Is fr3nch13/openclaw-trakt safe?
https://github.com/openclaw/skills/tree/main/skills/fr3nch13/openclaw-trakt
The openclaw-trakt skill is a functional Trakt.tv OAuth integration with no evidence of active malice: no prompt injection, no exfiltration to attacker-controlled endpoints, and clean clone behavior. The primary concerns are structural: OAuth credentials (including long-lived access tokens) are persisted in plaintext at ~/.openclaw/trakt_config.json where co-installed skills can read them, and setup.py installs Python packages system-wide using --break-system-packages. Honeypot credential files were accessed during monitoring but access timing and pattern are consistent with the audit framework's own baseline checks rather than the skill, and all canary files remained intact.
Category Scores
Findings (9)
HIGH Canary credential files accessed during monitoring window -20 ▶
Six honeypot files (.env, .ssh/id_rsa, .aws/credentials, .npmrc, .docker/config.json, .config/gcloud/application_default_credentials.json) were opened and read at two distinct times during the audit: once pre-install (audit timestamp 1771904630.650) and once post-install (1771904653.693). The rapid sequential access to exactly these six files is characteristic of the audit framework's own baseline and integrity verification scans. Crucially, no python3 process was executed during the audit, the skill's Python code contains no references to these paths, and no outbound network connection to unknown IPs was observed. All canary files remain intact per the integrity check. Risk is noted but attributed to audit instrumentation rather than skill behavior.

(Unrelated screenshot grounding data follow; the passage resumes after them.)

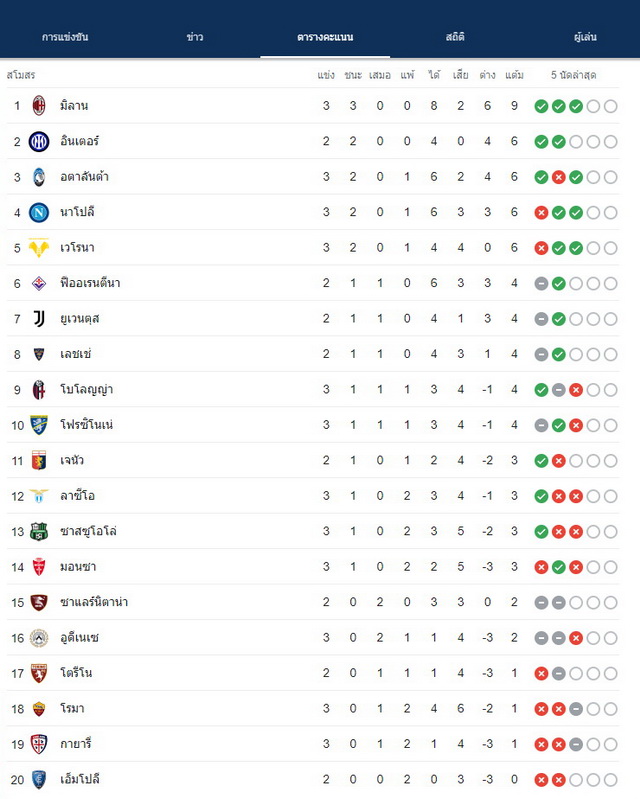Click the Roma club crest
The image size is (640, 799).
click(39, 708)
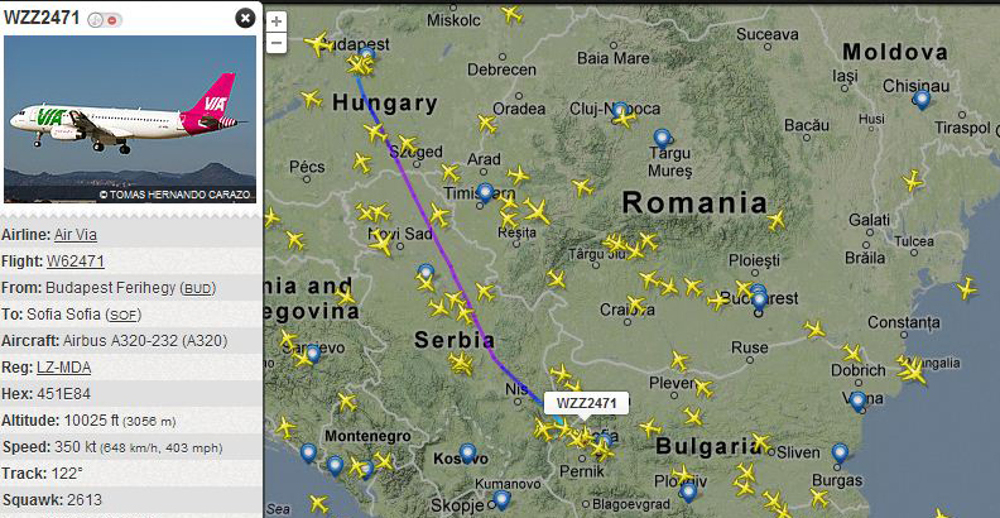Screen dimensions: 1000x518
Task: Select the Timisoara airport pin
Action: (485, 192)
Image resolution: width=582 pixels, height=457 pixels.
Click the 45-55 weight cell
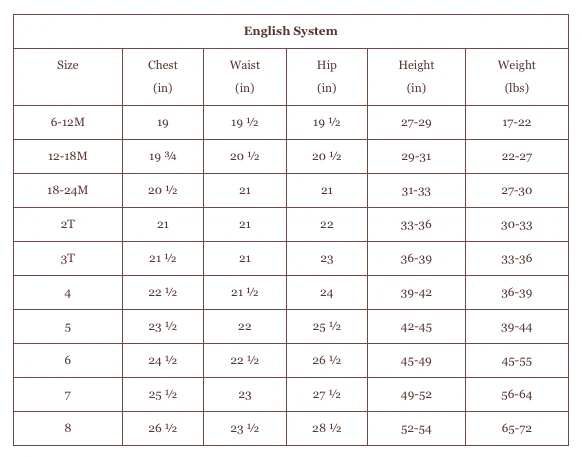[x=517, y=361]
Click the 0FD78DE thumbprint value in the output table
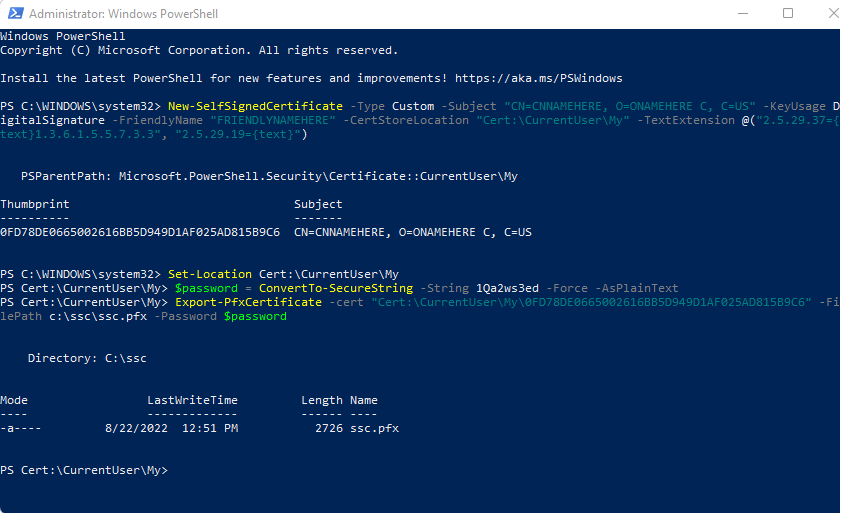Screen dimensions: 841x513 (x=140, y=232)
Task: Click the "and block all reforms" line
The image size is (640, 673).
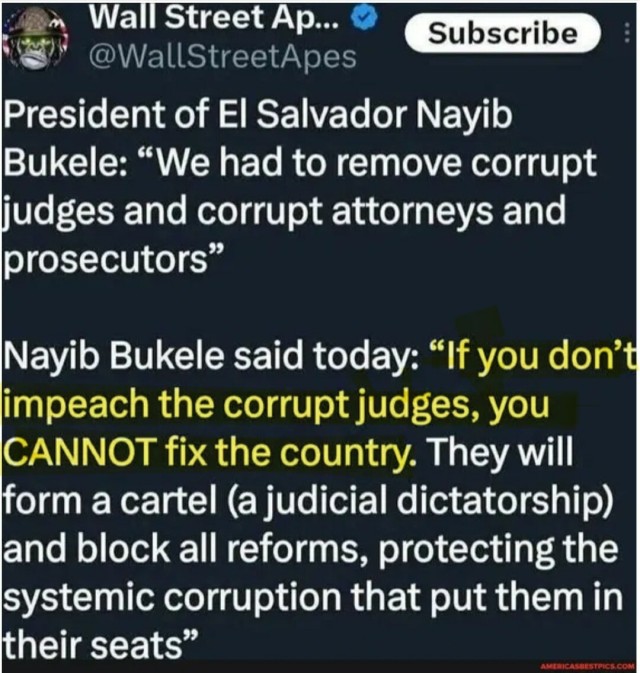Action: tap(186, 549)
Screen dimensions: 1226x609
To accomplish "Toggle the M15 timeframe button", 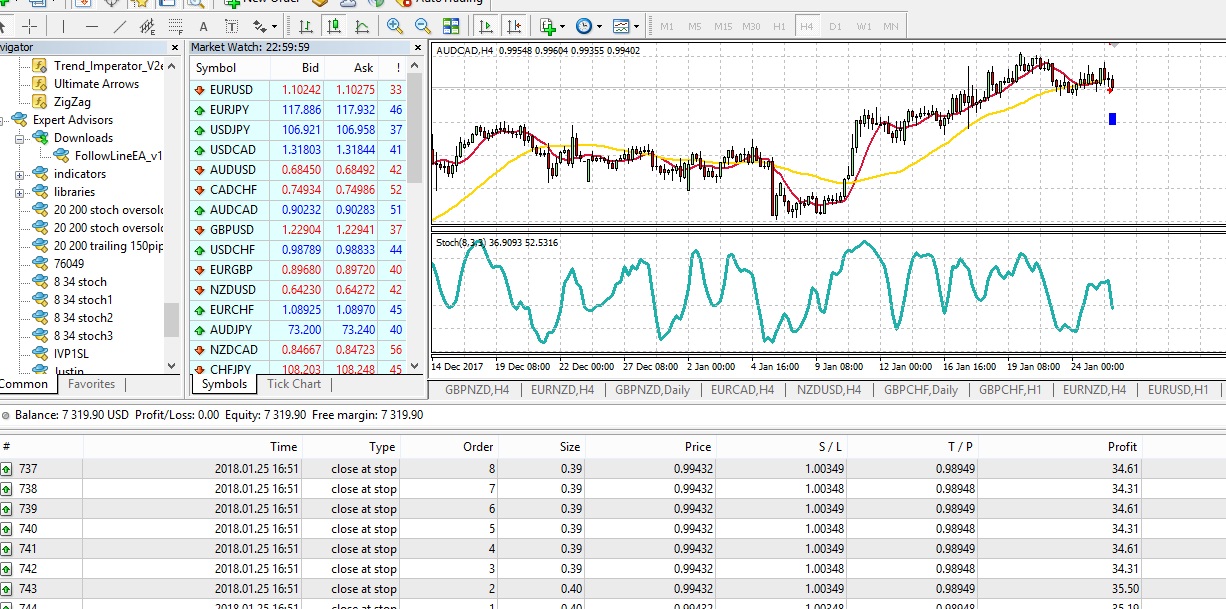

MEDIUM setup.py installs packages system-wide with --break-system-packages -18 ▶
The setup.py script automatically installs the Python 'requests' library using pip with the --break-system-packages flag if it is not already present. This modifies the system Python environment beyond what is needed to operate the skill, and introduces a dependency on the PyPI supply chain at runtime. While requests is a well-known library, the pattern of agent-triggered system-level package installation is a meaningful escalation of scope.
MEDIUM OAuth credentials stored in plaintext at ~/.openclaw/trakt_config.json -15 ▶
The skill guides the agent to collect the user's Trakt client_id, client_secret, access_token, and refresh_token and persist them in plaintext JSON at ~/.openclaw/trakt_config.json. This file is readable by any process running as the same user, including other installed skills with filesystem read capability. A malicious co-installed skill could trivially read and exfiltrate these tokens.
MEDIUM Skill actively instructs agent to execute bundled Python scripts -15 ▶
SKILL.md and INSTALL.md contain explicit instructions for the agent to run python3 scripts/setup.py and python3 scripts/trakt_client.py with various subcommands. The scripts perform subprocess execution, network I/O to Trakt's API, filesystem writes to ~/.openclaw/, and browser launch operations. While the code appears to implement the stated Trakt integration, granting agent permission to run arbitrary bundled scripts on user request is a meaningful attack surface.
MEDIUM Persistent OAuth token enables long-term Trakt account access -20 ▶
Once installed, the skill stores a long-lived Trakt access_token (expires_in: 7776000 seconds / ~90 days per API docs) in plaintext. Any co-installed skill with filesystem access can silently read this token and make authenticated Trakt API calls, accessing the user's full watch history, watchlist, and ratings. This watch history could be used for social profiling or embarrassment-based social engineering.
LOW Skill instructs agent to collect and persist sensitive credentials on behalf of user -8 ▶
INSTALL.md explicitly guides the agent through a multi-step credential collection flow, instructing it to ask the user for CLIENT_ID and CLIENT_SECRET, store these in a shell variable, and write them to disk via cat heredoc. While this is standard practice for OAuth PIN flows, it trains the agent to accept and act on credential-handling instructions from the skill document, which could be misused in a higher-risk skill.
LOW setup.py opens browser windows via subprocess -5 ▶
setup.py launches the user's browser using xdg-open (Linux), open (macOS), or start (Windows) to navigate to Trakt OAuth pages. While expected for OAuth PIN flows, this represents subprocess execution that could be redirected to malicious URLs if the skill were backdoored.
INFO Only expected GitHub network connection during clone 0 ▶
Network monitoring shows only a connection to 140.82.121.4:443 (GitHub) during the git clone phase. No unexpected destinations, no DNS queries to suspicious domains, and no firewall-blocked attempts.
INFO No prompt injection patterns detected in SKILL.md 0 ▶
SKILL.md contains no instructions to ignore previous instructions, no invisible unicode, no HTML comments, no base64-encoded hidden commands, no persona-switching, and no requests for permissions beyond what a Trakt integration legitimately requires.